Oireachtas Retort has dedicated their Election Day post to the survivors of the Magdalene laundries and symphysiotomy with pieces written by Claire McGettrick, of Justice For Magdalenes, and Marie O’Connor, of Survivors of Symphysiotomy.
Oireachtas Retort writes:
“You will find no clearer example of how brute uncaring force, casually demeaning people over decades is hardwired into the DNA of this state.
The cold indignity visited upon these women is multi-layered. The complicity and indifference that fuelled these crimes is not confined to the past but persists in the decisions we make in the ballot box today.”
In the post, Ms McGettrick reminds readers that, as the UN found the McAleese Report’s investigation to be neither prompt, independent nor thorough, it called for the Irish government to set up an independent inquiry.
But the government rejected the UN’s claim stating that because McAleese didn’t find evidence to “support allegations of systematic torture or ill treatment of a criminal nature in these institutions”, there would be no independent inquiry.
Further to this, Ms McGettrick writes:
“Are we to believe that the Taoiseach’s tearful apology [on February 19, 2013] was as a result of a ‘road to Damascus’ moment, or was it a political decision, designed to make the Magdalene problem go away? The experiences of survivors in contact with our organisation since the apology would suggest that unfortunately, it was the latter.”
“In June 2013, Mr Justice Quirke published The Magdalen Commission Report and while the financial element of the ex gratia scheme fell far short of what survivors deserve, we nonetheless welcomed it, in recognition of the other recommended benefits and services, particularly the establishment of a Dedicated Unit and the provision of an enhanced medical card which would provide access to ‘the full range of services currently enjoyed’ by HAA Card holders. We were pleased when the government announced that it would accept all of Judge Quirke’s recommendations.”
“...It is now three years since the apology, and the trust of Magdalene survivors has been seriously undermined, as the government has tried to cut corner after corner on its implementation of the ex gratia scheme. Survivors are still awaiting the establishment of a Dedicated Unit, a measure that should have been put in place immediately and not after the women have had to navigate the Ex Gratia Scheme alone.
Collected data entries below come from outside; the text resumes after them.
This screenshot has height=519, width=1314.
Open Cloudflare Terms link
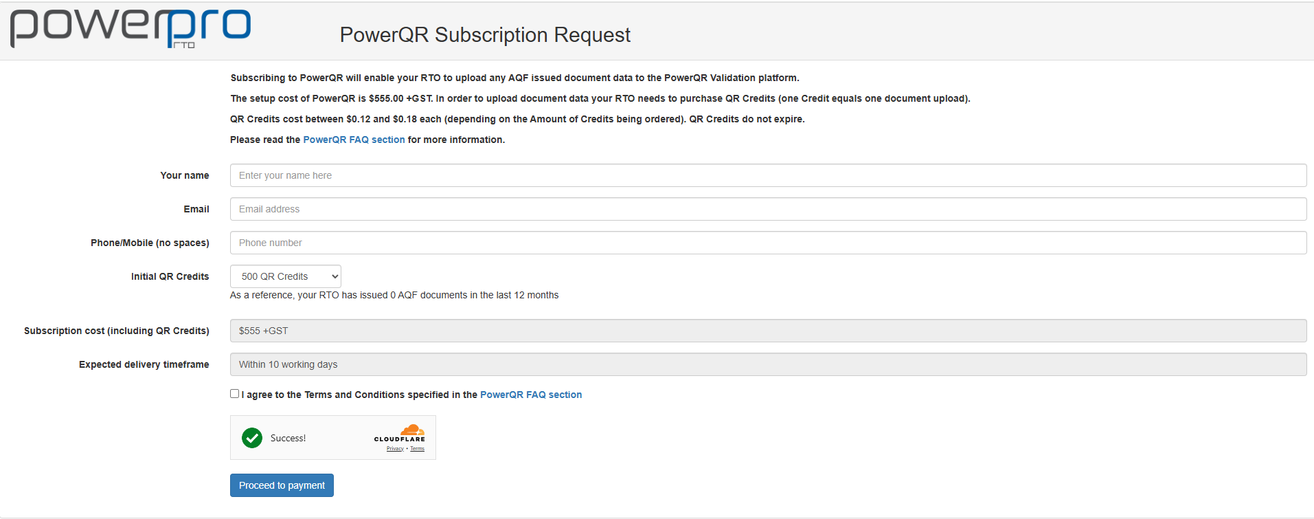[x=418, y=449]
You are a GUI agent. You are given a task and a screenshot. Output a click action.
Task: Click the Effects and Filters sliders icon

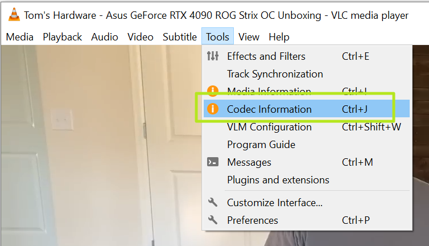click(x=213, y=56)
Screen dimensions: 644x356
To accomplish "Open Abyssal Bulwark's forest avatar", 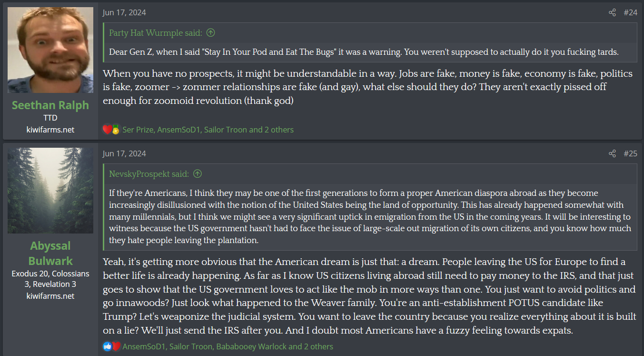I will tap(50, 191).
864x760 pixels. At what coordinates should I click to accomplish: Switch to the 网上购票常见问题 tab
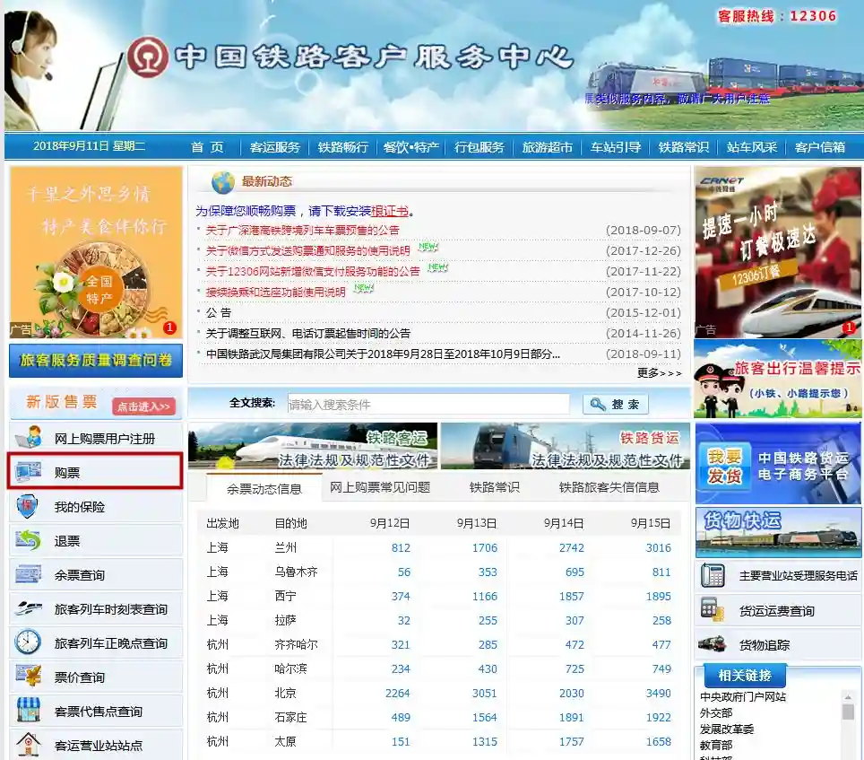[380, 487]
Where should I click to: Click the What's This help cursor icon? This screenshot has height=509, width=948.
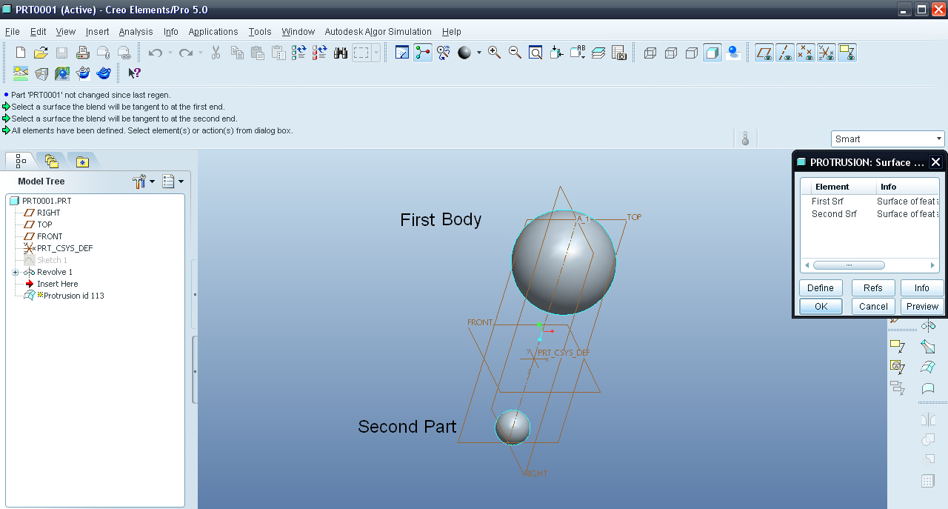point(134,73)
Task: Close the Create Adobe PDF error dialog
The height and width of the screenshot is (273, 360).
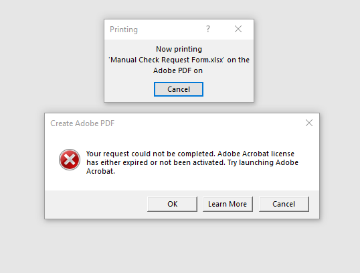Action: click(x=309, y=123)
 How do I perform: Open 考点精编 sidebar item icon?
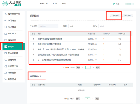[6, 27]
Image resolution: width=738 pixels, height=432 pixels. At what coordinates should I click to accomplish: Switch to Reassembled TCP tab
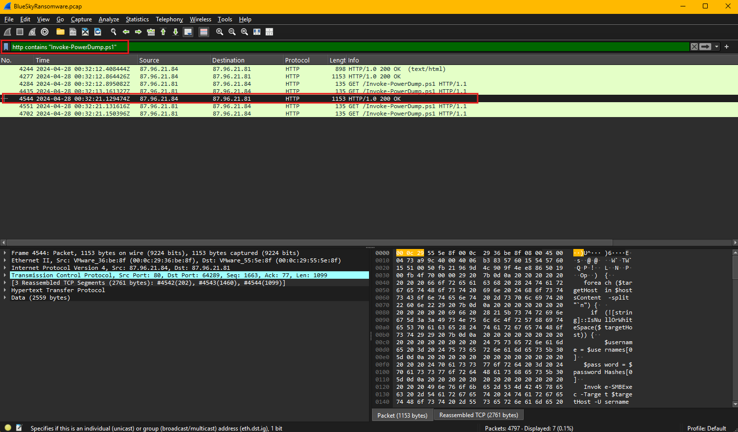479,415
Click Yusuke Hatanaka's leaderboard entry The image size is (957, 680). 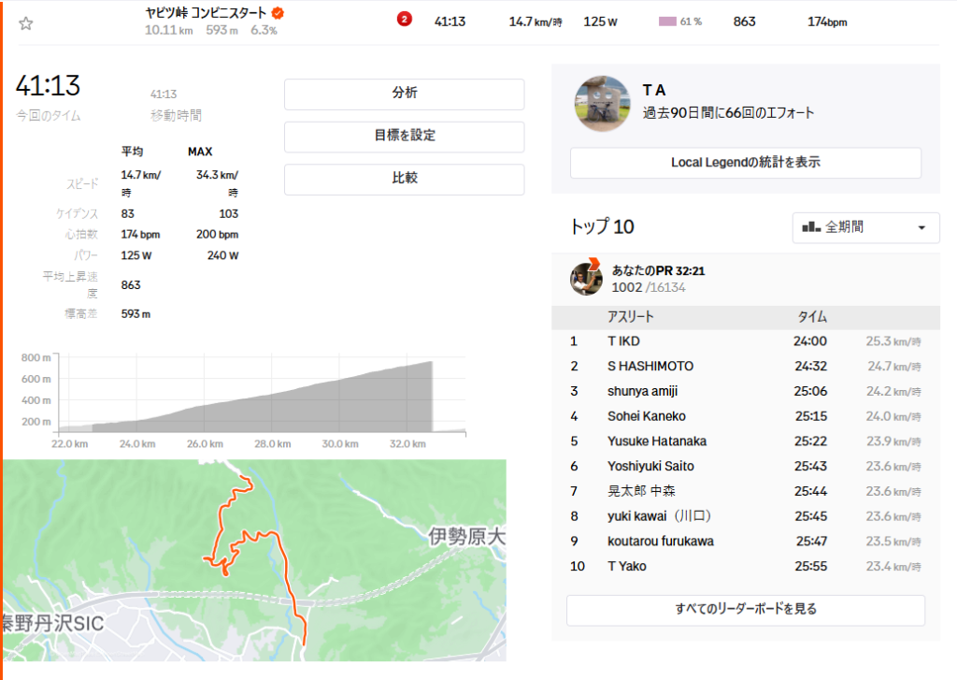(x=657, y=441)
Some survivors have difficulty in proving lengths of stay because of the religious orders’ poor record keeping, yet incredibly, the government affords greater weight to the religious orders’ contentions than survivor testimony.”
“The healthcare provisions as outlined in the RWRCI Guide do not provide Magdalene survivors with the same range of drugs and services made available to HAA cardholders.”
“…Earlier this week a vulnerable Magdalene survivor phoned to say she had spent 17 hours on a drip in a chair in a crowded A&E. This same woman shed tears of happiness in the Dáil on the night of the apology. She phoned me the next day, concerned about the Taoiseach – ‘the poor man was very upset’ she said. Three years later however, she feels completely hoodwinked.”
“She read Appendix G of Judge Quirke’s report and signed away her right to sue the State based on the legitimate expectation that she would receive a comprehensive healthcare suite. She certainly expected better than 17 hours in A&E.”